• [Exercício proposto]
Copie sem alterações o trecho do texto de origem que vai de "A frase que" a "Vamos aos fatos.".

A frase que intitula esta postagem é atribuída ao saudoso
maestro Antonio Carlos Brasileiro de
Almeida Jobim — brasileiro até no nome —, mas eu vou mais além: governar este país é para poucos, e governá-lo bem, então, para muito poucos. Se Bolsonaro se enquadra nesta seleta confraria, bem, prefiro deixar o leitor tirar suas próprias conclusões. Vamos aos fatos.
Dentre outras coisa, o 38.º presidente do Brasil já nos deu a
saber que
não nasceu para ser presidente, mas para
ser militar, embora tenha passado menos anos no Exército
do que na política, para a qual entrou como vereador e se elegeu deputado federal sete vezes
consecutivas. Ao longo de quase 30 anos de vida parlamentar, ele apresentou 172 projetos, relatou 73 e
aprovou apenas dois, mas isso não vem ao caso. Na eleição de 2014, ao ver a calamidade em forma de gente
derrotar o tucano corrupto,
Bolsonaro resolveu disputar a Presidência —
antes disso ele havia colocado seu nome à
disposição do
PP para concorrer com “a
cara da direita”, mas foi ignorado pela própria legenda, que apoiou a campanha
de
Dilma. Durante a convenção
partidária, lançou seu ultimato: “
Ou
o PP sai da latrina ou
afunda de vez”. Graças à
Lava-Jato,
o
PP afundou de vez;
graças a sua pregação antipetista, o hoje presidente se reelegeu como deputado
mais votado do Rio de Janeiro, saltando de 120,6 mil votos em 2010 para 464,5
mil em 2014.

• [Extrato de dados]
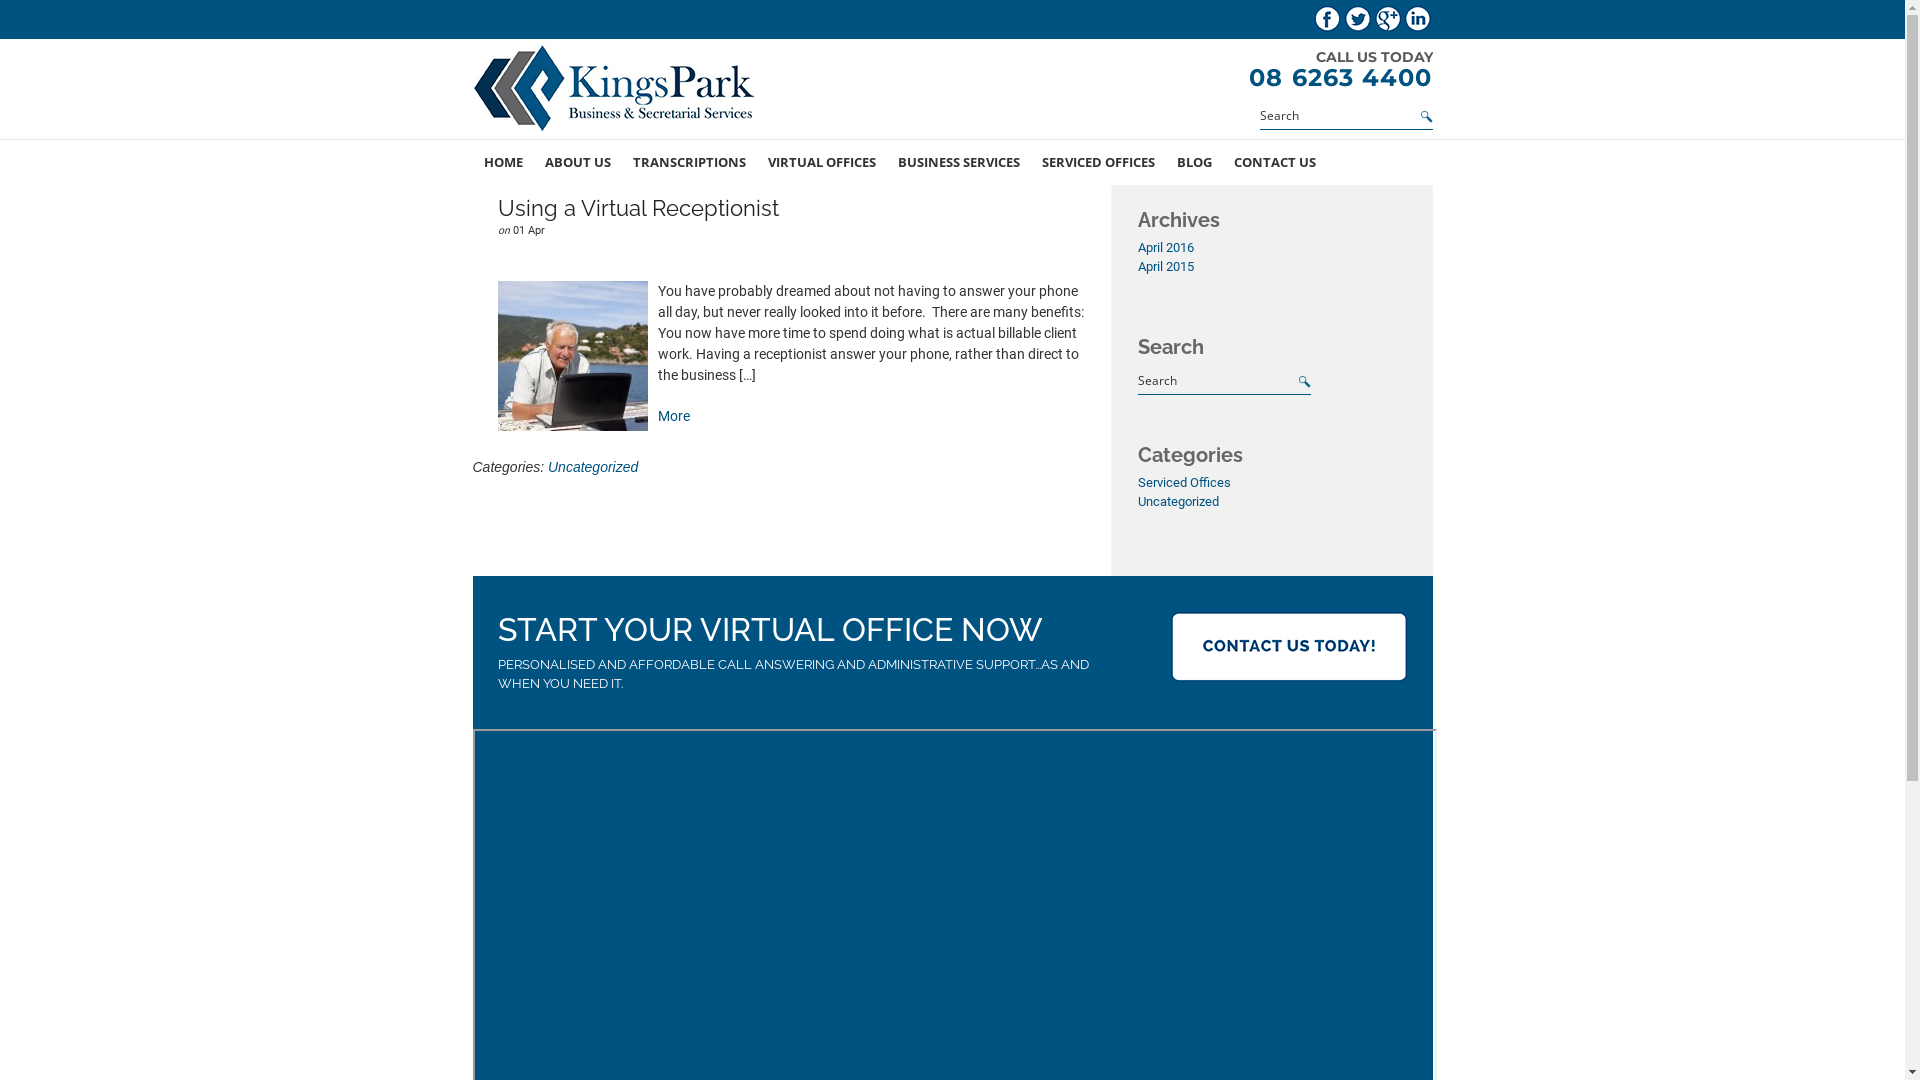 The height and width of the screenshot is (1080, 1920). Describe the element at coordinates (502, 162) in the screenshot. I see `HOME` at that location.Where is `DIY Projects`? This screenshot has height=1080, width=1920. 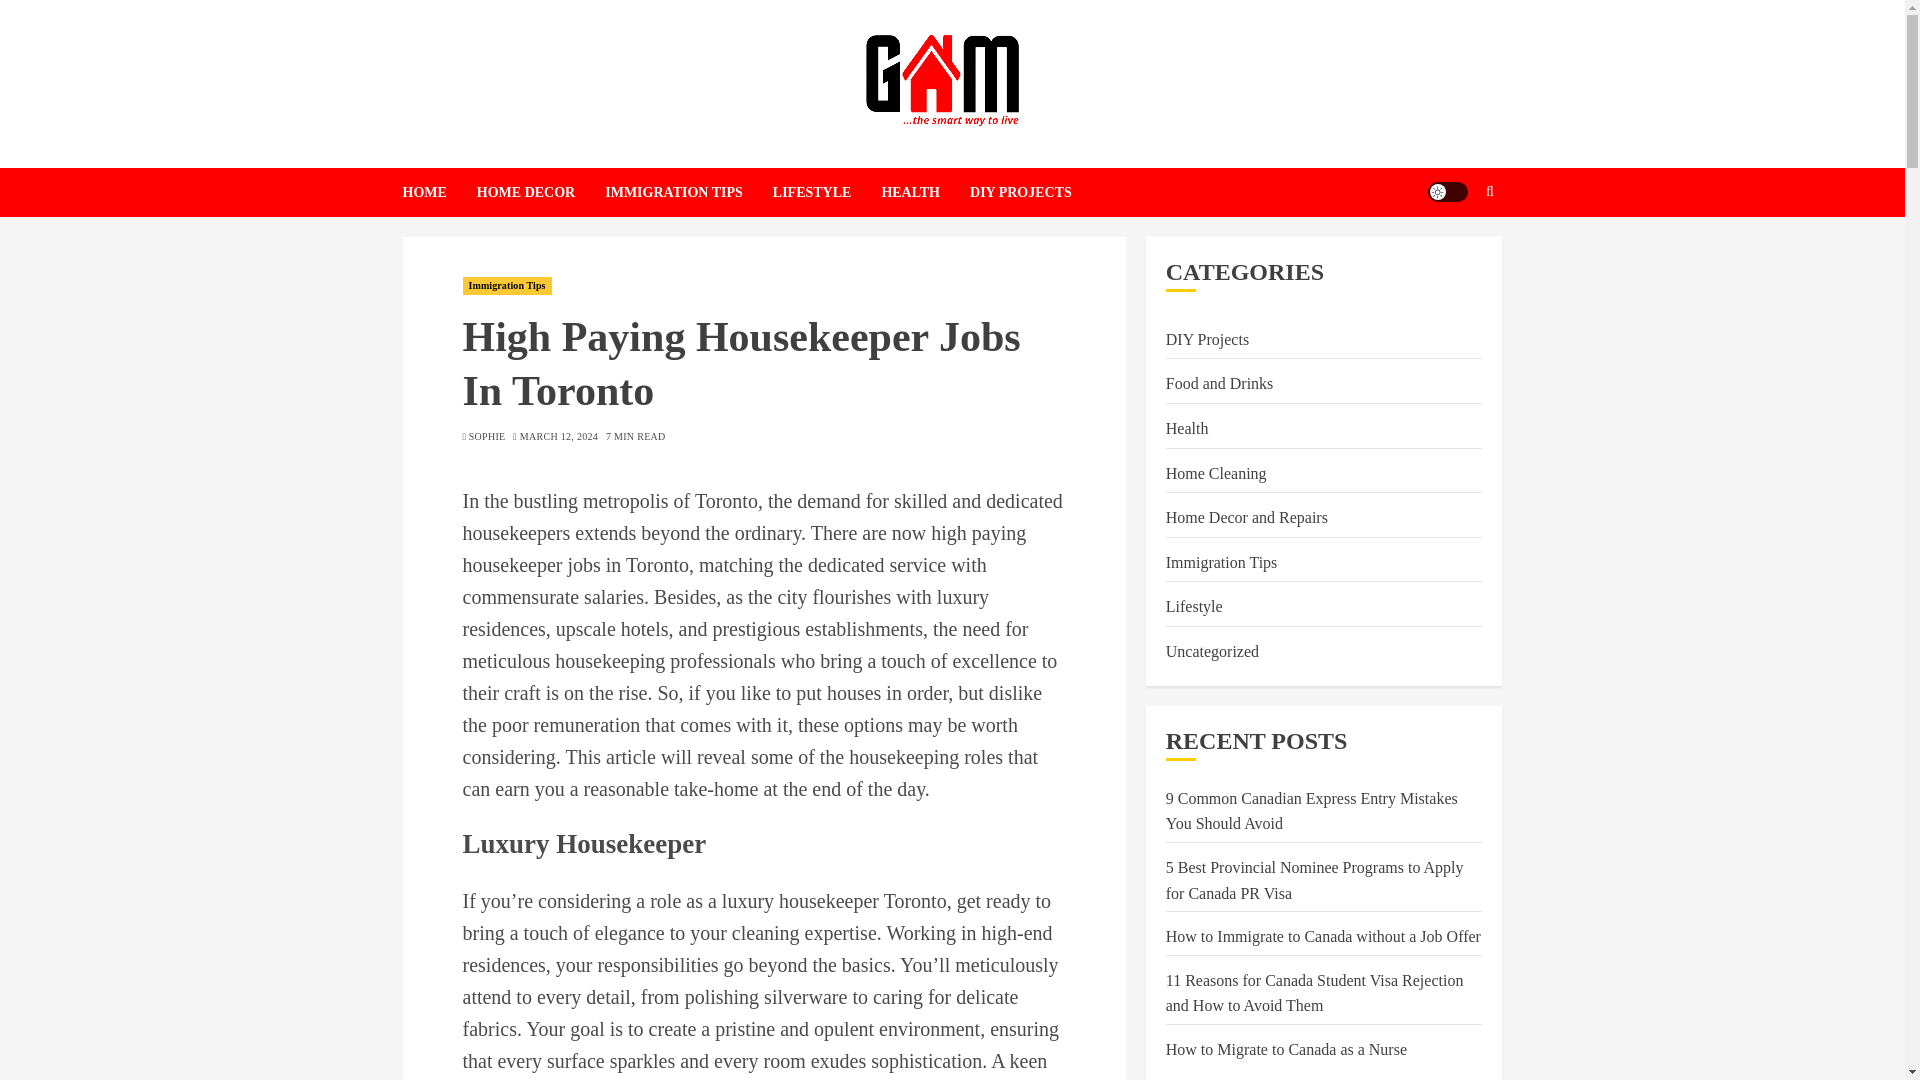
DIY Projects is located at coordinates (1207, 340).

• [Resposta ao problema]
A frase que intitula esta postagem é atribuída ao saudoso
maestro Antonio Carlos Brasileiro de
Almeida Jobim — brasileiro até no nome —, mas eu vou mais além: governar este país é para poucos, e governá-lo bem, então, para muito poucos. Se Bolsonaro se enquadra nesta seleta confraria, bem, prefiro deixar o leitor tirar suas próprias conclusões. Vamos aos fatos.